These smoking bans sprouting up all over the country have become ridiculous. Perhaps what we really need to do is to outlaw smoking altogether, make it illegal even to possess any tobacco product. After all, it has worked so well in controlling drugs.

First, though, we might want to revisit the history of the eighteenth and twenty-first amendments to our Constitution.

No, instead of the majority forcing its will upon the entire population, there is a marketplace-driven answer to the problems of non-smokers having to deal with cigarette smoke and of smokers having to abide by the wishes of non-smokers.

First of all, let me make my motives clear.
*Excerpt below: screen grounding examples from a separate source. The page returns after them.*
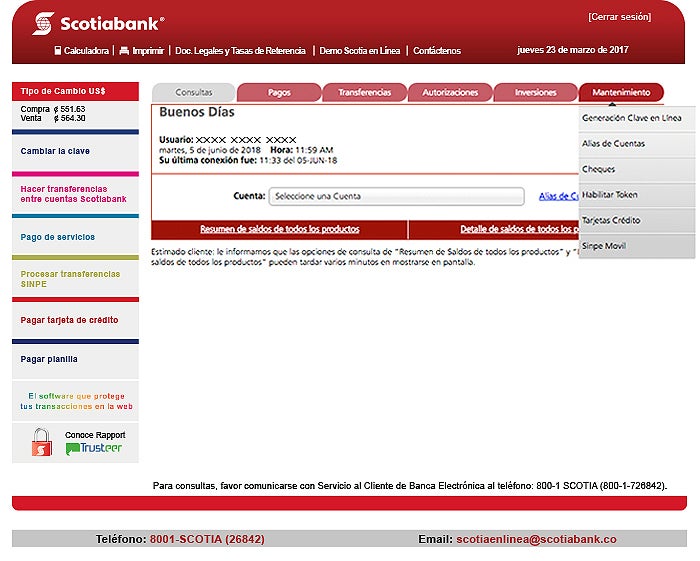Open the Mantenimiento tab menu
The height and width of the screenshot is (561, 700).
coord(620,92)
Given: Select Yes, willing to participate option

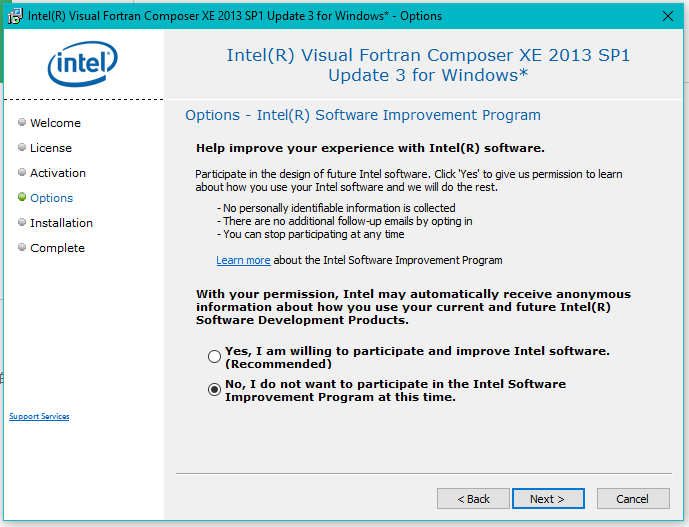Looking at the screenshot, I should (x=214, y=357).
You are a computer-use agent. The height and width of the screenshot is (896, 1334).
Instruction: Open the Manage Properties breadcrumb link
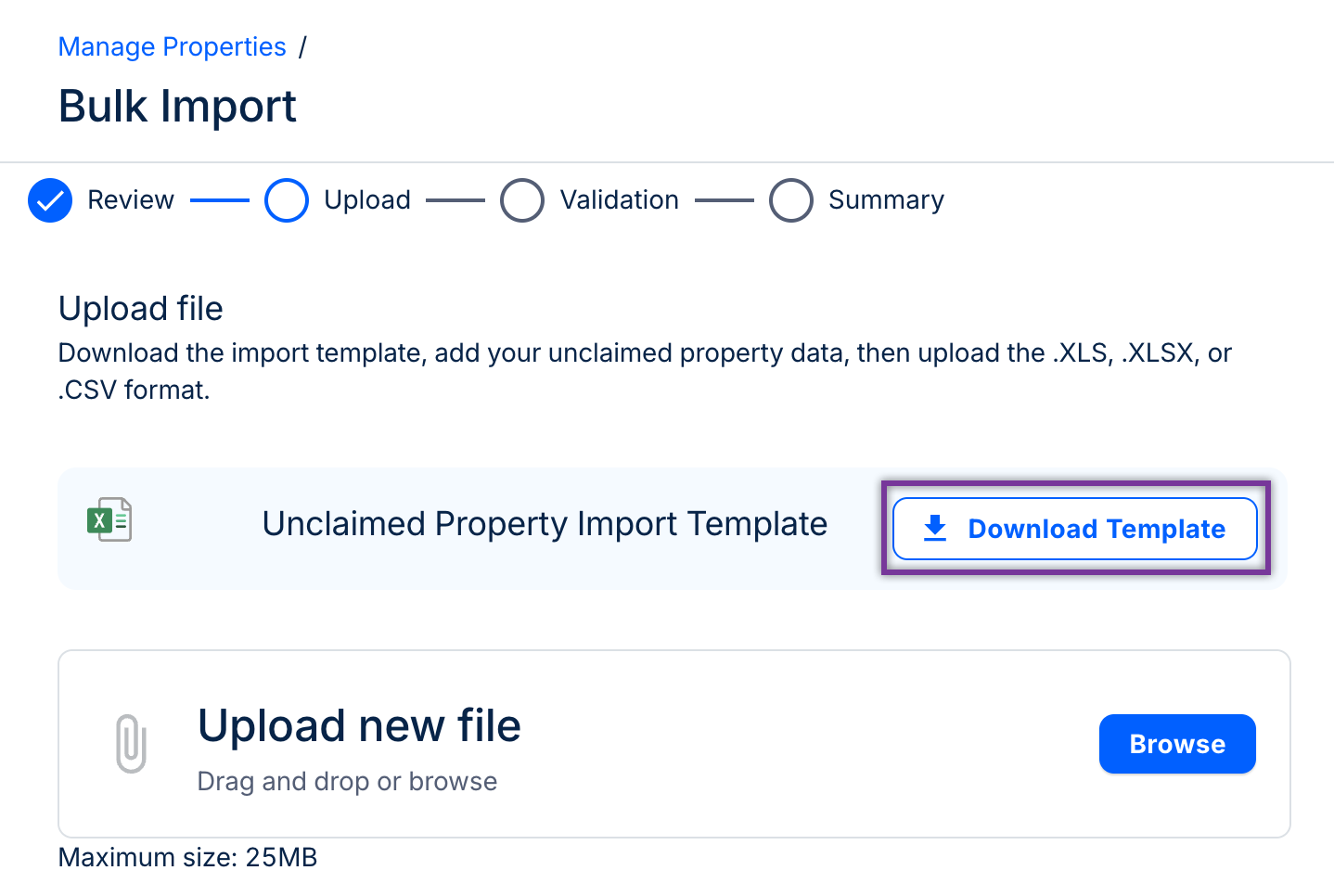173,47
The last time I smoked a cigarette was when a buddy sneaked a pack to an overnight campout in the woods near where we lived. I was 15 years old at the time and decided afterward that I did not want to follow that route.

Once I moved out of a smoke-filled home, my lungs and my senses came to appreciate that decision and the clear air that accompanied it. As workplaces began controlling smoking and restaurants started offering smoke-free dining (both performed under duress, perhaps), I fell in love with the absence of nicotine-laden air.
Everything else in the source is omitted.